(What you need to do)
Return the stretch of the Emily Simerly biography from "Screenplay on a" through "life and psychology.", copied word for word.

Top of Excerpt to read

Emily Simerly, PhD

Emily Simerly, Ph.D.


Born and raised in Albany, Georgia, ethnic Albanian.  Fifty-two years in Georgia:  twenty years in Albany, thirty-two years in Atlanta.  Three years in sunny southern California as a psychology intern at a hospital for the criminally insane.  Eight years as a licensed clinical psychologist in Georgia.  Author of articles on a rape crisis center, how and why I became a psychotherapist, how borderline personality disorders are like desert flora, why it is a privilege to work in a prison.  Nine years as a hired editor for medical and psychological journals.  Five years as clinical director of the mental health/mental retardation unit in a maximum-security prison.  Therapist to Death Row inmates.  Clinical supervisor to counselors.  Overseer of psychiatric and psychological care.  Regional Clinical Director providing oversight of prisons in the northern region of Georgia.  Accused of being cat staff.  Pled guilty.


Current projects:

Mental health medications for children: A primer for school professionals.
Authors:  Ronald T. Brown, Ph.D., Laura Arnstein Carpenter, Ph.D., and Emily Simerly, Ph.D.  Publisher: Guilford Publications. To be published August 2005.
Screenplay on a year as a clinical psychology intern at a hospital for patients not guilty by reason of insanity.
Working title:  Highway 61. Companion book (with  less fiction).

Author of essays about life and psychology.
Mentor and coach to writers and graduate students.

Bottom of Excerpt to read
Top of Entries provided

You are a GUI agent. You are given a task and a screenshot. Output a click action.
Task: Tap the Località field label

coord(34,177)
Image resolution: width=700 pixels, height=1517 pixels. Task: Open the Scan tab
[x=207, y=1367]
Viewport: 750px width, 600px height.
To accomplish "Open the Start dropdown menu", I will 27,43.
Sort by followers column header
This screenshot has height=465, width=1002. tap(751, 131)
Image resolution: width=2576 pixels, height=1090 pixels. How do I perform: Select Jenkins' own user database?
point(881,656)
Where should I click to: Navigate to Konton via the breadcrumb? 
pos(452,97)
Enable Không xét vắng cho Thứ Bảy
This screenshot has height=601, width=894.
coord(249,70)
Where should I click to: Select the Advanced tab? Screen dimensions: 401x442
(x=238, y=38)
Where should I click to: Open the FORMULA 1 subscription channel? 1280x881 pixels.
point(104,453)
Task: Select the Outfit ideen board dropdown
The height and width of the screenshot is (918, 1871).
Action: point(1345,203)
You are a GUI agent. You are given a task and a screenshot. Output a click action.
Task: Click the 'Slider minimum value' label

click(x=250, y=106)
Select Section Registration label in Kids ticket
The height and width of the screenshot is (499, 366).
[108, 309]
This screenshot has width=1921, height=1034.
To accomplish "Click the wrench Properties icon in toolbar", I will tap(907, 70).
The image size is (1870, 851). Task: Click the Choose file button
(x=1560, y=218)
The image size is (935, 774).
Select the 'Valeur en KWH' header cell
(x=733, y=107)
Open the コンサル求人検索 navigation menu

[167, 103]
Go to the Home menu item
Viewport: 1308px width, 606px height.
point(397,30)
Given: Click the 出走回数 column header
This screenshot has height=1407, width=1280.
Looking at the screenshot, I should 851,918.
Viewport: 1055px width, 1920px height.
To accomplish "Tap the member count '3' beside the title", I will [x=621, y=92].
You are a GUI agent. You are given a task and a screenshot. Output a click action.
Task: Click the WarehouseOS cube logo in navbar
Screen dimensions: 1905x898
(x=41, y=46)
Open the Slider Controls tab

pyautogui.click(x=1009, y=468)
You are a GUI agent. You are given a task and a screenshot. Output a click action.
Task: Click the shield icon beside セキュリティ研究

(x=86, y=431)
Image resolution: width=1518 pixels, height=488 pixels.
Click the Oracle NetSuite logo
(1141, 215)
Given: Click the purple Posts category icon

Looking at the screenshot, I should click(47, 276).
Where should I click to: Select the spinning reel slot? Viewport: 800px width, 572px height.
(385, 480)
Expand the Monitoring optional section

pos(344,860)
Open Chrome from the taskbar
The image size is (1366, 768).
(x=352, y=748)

Bottom of Entries provided

(Output of the exercise)
Screenplay on a year as a clinical psychology intern at a hospital for patients not guilty by reason of insanity.
Working title:  Highway 61. Companion book (with  less fiction).

Author of essays about life and psychology.